(Exercise data begins)
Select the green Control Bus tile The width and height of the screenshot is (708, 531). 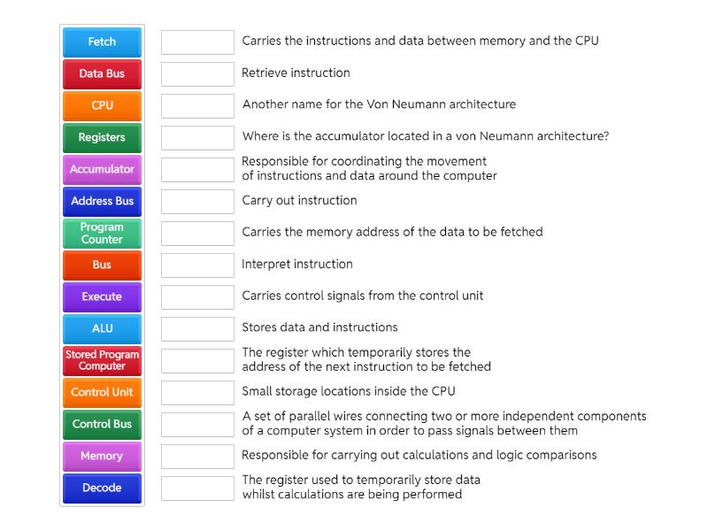pyautogui.click(x=102, y=425)
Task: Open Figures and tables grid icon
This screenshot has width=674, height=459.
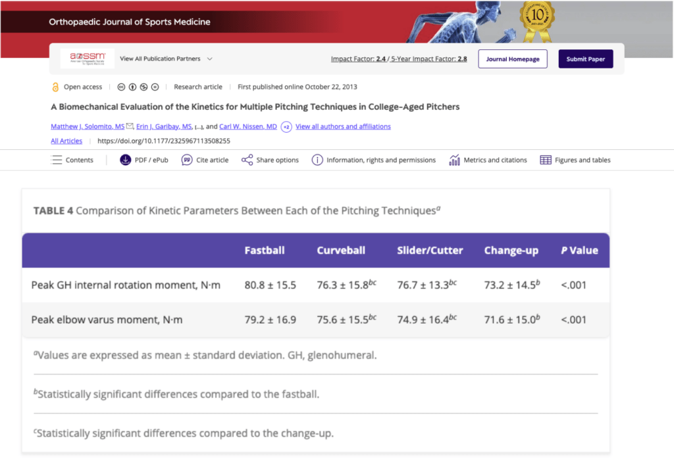Action: click(545, 160)
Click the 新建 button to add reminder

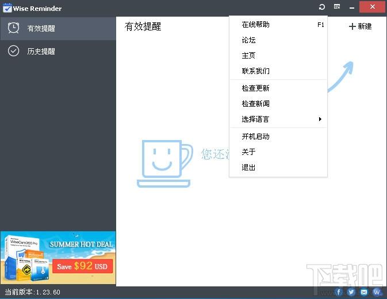(x=361, y=26)
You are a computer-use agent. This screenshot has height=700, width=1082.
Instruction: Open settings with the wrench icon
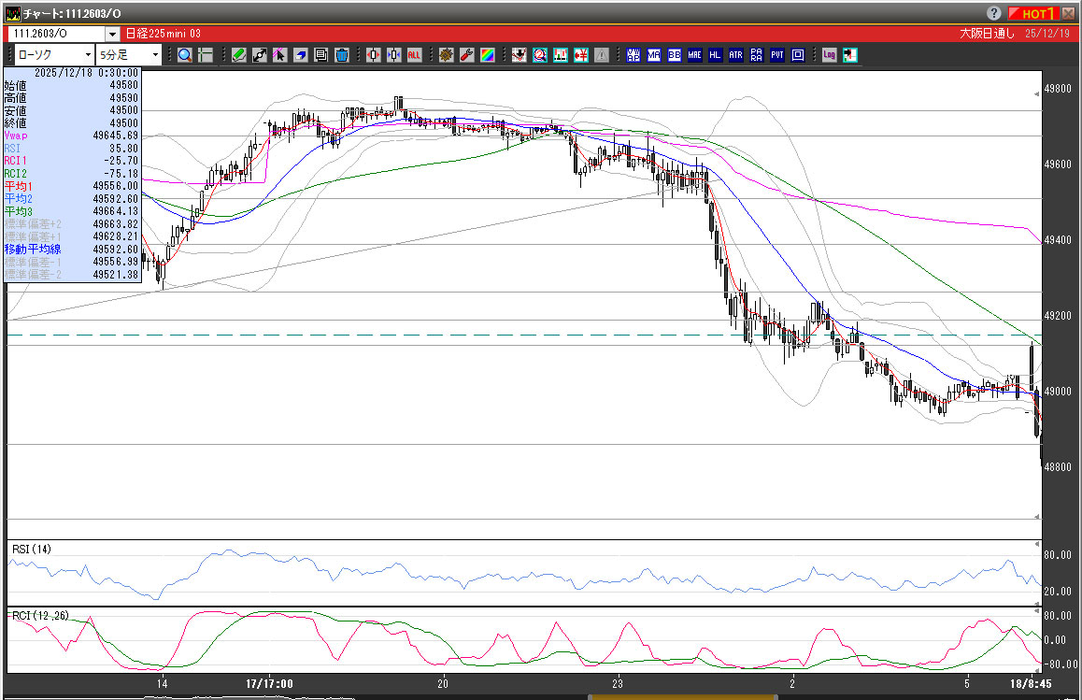click(x=466, y=55)
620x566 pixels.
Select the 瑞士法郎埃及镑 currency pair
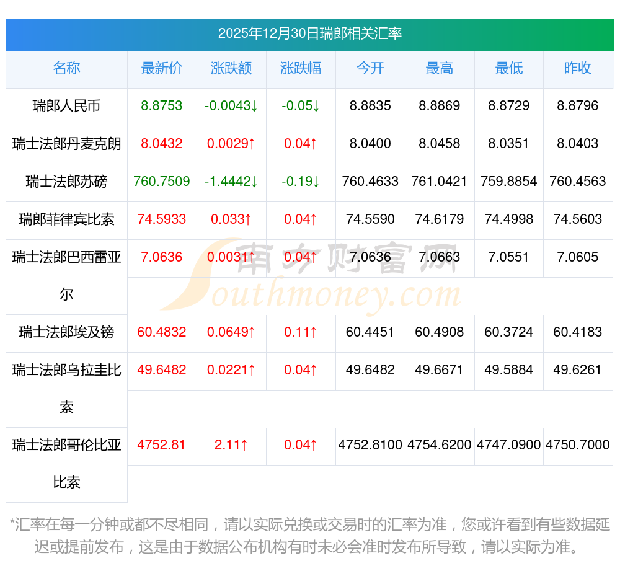click(66, 332)
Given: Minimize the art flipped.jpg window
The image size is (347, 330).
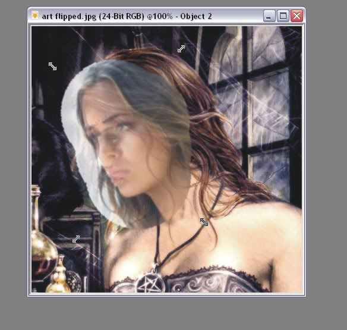Looking at the screenshot, I should [269, 15].
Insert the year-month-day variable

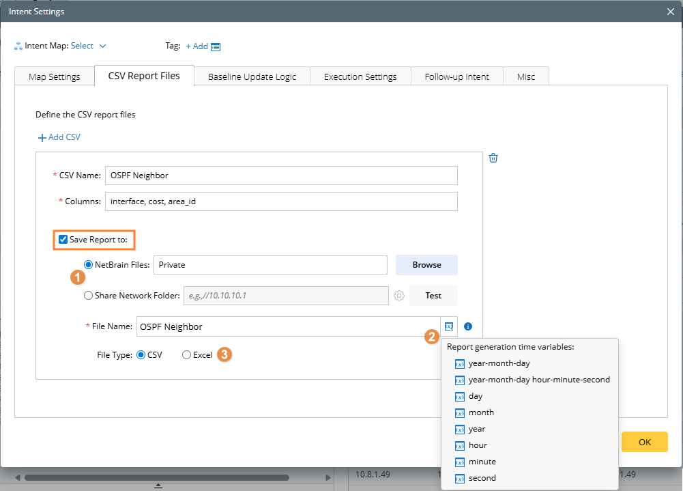(499, 363)
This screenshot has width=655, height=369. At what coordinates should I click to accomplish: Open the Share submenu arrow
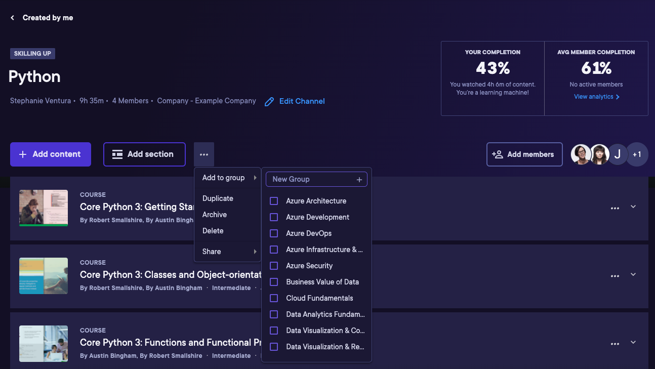pos(255,252)
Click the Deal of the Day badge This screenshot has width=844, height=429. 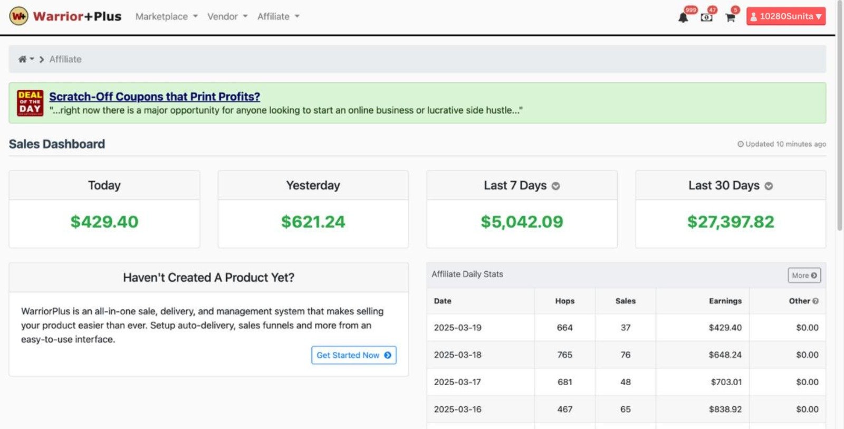click(30, 102)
(Exercise data ends)
**About this exercise**
Although pictures appear among the records above, write out exactly only the lines from the one that has "This screenshot has width=674, height=459." through the one that has "You are a computer-use", and leave the pictures out.

**Problem solution**
This screenshot has width=674, height=459.
Action: click(545, 160)
Click the 新建 button to add reminder

(x=361, y=26)
You are a computer-use agent. This screenshot has height=700, width=1082.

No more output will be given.